Yeah well i remember negotiating about writing CUDA code for simulation software of something similar.
Don't think that this example applies. You want it in RAM for a proper simulation :)
---
Nope... you want to store it in disk..
a) 4 bytes/sample @ 20 Megasamples/pulse is 80 Mbyte/pulse
b) * 1000 pulses is 80 GB.
That's a lot of RAM (and a lot of power, if you DID buy that much ram).
A few Gbyte/second coming out of a SSD makes it actually feasible to "stream from disk array" and keep that 1-2 GSample/Second pipeline full.
And on the receive side, where you want to capture the transmitted pulses (or returns), a similar sort of thing applies, although SSDs aren't a ball o'fire for write speed, they ARE faster than spinning magnetic media, so to get a given throughput, it takes fewer drives.

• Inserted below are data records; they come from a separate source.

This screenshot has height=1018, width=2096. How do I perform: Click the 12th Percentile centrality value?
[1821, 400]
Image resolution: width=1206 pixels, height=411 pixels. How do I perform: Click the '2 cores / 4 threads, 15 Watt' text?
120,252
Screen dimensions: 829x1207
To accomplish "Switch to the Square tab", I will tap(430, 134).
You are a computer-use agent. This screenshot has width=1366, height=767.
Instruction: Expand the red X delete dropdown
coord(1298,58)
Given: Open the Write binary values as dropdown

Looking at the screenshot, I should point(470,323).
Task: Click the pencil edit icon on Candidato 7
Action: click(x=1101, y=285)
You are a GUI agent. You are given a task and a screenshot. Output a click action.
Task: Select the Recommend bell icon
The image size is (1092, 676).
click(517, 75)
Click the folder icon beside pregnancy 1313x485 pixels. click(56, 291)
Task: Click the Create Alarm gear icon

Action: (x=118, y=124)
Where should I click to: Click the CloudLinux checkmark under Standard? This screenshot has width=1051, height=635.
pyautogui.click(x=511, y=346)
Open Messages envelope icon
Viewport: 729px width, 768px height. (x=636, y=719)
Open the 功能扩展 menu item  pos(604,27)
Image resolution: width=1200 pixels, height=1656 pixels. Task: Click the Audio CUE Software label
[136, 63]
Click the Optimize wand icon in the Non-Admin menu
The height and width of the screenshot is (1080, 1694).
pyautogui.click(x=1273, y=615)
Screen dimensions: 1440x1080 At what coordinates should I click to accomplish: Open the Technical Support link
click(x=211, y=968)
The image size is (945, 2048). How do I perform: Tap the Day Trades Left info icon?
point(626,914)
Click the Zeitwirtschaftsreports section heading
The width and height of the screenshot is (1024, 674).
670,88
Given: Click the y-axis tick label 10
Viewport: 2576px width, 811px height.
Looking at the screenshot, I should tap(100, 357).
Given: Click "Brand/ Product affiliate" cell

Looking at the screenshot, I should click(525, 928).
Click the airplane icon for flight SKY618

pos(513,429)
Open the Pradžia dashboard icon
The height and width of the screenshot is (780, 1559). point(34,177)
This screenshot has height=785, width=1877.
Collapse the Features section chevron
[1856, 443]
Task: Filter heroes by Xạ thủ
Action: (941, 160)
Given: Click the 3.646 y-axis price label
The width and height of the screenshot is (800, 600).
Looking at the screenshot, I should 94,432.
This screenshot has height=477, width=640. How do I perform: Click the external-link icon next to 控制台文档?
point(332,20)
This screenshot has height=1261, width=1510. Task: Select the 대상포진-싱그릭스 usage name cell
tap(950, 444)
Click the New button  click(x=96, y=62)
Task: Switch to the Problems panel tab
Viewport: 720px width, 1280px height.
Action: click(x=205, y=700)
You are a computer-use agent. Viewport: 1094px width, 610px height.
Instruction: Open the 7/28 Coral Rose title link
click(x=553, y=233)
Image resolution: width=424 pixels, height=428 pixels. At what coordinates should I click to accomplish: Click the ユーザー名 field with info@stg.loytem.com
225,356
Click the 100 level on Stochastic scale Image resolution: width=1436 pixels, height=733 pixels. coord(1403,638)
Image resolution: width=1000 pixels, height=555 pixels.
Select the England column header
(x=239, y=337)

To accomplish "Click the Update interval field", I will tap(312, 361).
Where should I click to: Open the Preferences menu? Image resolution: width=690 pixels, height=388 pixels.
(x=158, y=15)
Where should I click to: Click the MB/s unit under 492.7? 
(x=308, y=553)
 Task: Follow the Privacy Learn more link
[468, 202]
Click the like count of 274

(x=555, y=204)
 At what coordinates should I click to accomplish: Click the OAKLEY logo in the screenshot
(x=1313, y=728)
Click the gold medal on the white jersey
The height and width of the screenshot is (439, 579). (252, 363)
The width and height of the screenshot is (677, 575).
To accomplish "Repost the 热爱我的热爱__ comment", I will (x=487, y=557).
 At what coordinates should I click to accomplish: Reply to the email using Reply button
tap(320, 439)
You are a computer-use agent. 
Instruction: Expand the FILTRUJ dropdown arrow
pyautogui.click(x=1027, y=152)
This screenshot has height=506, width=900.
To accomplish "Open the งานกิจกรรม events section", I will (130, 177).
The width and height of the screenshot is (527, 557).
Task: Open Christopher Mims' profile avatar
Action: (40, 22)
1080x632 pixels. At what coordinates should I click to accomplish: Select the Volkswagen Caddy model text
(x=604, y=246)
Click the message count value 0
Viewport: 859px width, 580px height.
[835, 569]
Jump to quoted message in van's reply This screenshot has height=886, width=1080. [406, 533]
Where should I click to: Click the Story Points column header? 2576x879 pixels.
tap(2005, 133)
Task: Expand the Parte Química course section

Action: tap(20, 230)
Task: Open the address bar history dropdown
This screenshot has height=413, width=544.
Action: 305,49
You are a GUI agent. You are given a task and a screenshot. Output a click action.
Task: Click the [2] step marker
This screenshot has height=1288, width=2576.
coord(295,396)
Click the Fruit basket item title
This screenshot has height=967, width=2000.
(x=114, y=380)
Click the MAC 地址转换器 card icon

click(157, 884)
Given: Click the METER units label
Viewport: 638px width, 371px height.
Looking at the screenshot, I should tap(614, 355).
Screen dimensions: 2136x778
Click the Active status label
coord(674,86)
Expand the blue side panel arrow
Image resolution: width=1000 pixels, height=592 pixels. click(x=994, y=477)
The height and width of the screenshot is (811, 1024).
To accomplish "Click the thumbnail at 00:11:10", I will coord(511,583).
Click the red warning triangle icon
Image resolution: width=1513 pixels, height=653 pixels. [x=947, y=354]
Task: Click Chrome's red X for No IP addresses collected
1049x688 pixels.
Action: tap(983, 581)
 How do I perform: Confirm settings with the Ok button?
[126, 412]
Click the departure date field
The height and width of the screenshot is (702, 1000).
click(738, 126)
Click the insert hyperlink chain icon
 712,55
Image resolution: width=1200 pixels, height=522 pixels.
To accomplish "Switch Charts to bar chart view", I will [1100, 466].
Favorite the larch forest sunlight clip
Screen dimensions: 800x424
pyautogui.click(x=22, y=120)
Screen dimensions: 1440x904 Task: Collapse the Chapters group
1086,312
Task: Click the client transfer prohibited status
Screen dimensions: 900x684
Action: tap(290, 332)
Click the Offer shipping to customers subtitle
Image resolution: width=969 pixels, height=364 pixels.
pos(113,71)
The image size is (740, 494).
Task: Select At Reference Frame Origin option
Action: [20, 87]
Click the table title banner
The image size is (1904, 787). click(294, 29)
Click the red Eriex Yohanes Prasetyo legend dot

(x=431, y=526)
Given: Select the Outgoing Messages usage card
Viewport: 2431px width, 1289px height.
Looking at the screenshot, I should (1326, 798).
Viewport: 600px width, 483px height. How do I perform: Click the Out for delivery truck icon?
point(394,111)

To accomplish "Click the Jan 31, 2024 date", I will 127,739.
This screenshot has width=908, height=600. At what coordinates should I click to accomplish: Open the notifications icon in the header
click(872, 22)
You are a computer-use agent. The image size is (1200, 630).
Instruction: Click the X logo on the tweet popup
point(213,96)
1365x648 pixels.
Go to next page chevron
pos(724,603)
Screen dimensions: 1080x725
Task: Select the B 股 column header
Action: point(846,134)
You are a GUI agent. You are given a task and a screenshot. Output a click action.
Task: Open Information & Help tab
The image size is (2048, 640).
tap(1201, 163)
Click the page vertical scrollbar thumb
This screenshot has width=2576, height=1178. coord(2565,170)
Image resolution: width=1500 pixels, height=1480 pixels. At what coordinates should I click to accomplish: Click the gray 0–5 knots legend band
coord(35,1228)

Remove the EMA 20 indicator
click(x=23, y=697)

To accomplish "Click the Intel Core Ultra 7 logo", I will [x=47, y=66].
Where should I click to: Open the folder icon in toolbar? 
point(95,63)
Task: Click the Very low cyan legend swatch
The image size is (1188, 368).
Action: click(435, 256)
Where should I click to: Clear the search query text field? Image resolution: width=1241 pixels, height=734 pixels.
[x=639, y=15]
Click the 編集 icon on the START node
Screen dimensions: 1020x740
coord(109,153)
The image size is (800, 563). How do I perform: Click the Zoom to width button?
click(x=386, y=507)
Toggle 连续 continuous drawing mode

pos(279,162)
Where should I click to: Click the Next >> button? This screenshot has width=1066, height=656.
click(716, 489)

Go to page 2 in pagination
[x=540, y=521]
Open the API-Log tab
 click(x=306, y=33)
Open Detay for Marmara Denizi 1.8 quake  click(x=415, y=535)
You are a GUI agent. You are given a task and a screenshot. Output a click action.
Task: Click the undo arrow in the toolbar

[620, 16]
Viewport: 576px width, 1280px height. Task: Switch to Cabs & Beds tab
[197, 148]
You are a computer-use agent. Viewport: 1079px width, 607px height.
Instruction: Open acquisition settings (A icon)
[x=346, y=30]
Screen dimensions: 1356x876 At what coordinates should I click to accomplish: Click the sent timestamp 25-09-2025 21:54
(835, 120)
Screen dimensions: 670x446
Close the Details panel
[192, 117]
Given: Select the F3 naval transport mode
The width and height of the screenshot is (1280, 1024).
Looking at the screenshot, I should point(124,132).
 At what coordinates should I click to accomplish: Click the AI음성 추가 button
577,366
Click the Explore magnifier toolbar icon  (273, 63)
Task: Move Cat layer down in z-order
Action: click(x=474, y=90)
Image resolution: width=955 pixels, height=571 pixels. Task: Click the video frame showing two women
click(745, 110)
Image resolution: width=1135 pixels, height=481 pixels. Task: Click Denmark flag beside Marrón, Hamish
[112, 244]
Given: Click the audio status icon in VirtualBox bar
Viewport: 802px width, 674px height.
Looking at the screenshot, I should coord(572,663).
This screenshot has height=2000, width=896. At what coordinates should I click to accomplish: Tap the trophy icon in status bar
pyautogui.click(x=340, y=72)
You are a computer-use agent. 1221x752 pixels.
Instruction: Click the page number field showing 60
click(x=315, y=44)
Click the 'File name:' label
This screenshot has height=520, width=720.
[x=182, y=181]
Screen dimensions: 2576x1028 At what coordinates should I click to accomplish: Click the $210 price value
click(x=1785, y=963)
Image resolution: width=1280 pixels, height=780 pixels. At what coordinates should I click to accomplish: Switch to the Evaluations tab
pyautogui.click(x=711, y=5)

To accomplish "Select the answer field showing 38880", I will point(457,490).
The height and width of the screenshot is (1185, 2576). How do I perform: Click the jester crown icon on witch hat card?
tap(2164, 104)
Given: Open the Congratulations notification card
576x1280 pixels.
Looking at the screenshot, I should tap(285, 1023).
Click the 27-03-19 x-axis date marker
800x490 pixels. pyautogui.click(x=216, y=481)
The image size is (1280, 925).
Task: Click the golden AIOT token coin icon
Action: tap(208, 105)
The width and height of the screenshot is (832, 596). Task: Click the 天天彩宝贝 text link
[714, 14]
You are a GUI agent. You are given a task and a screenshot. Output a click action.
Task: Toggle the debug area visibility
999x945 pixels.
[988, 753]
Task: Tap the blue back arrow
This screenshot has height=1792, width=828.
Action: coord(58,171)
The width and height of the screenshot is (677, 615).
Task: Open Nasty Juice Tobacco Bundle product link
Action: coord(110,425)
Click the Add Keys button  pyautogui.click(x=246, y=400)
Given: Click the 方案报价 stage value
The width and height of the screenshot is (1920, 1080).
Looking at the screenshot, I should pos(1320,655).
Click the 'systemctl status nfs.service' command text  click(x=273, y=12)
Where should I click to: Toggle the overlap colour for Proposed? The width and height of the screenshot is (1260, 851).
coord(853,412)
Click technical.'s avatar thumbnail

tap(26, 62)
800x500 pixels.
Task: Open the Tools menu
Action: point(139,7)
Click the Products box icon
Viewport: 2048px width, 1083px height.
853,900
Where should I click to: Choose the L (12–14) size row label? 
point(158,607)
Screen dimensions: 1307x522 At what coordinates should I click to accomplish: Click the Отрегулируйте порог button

Sometimes, it's the "number of drives" that is the cost determining aspect. You don't need a lot of space, but you do need a very fast transfer rate, and ganging up drives in parallel is how it's done. The instantaneous seek aspect of a SSD is also nice, because you don't have to worry about rotational latency in this kind of application.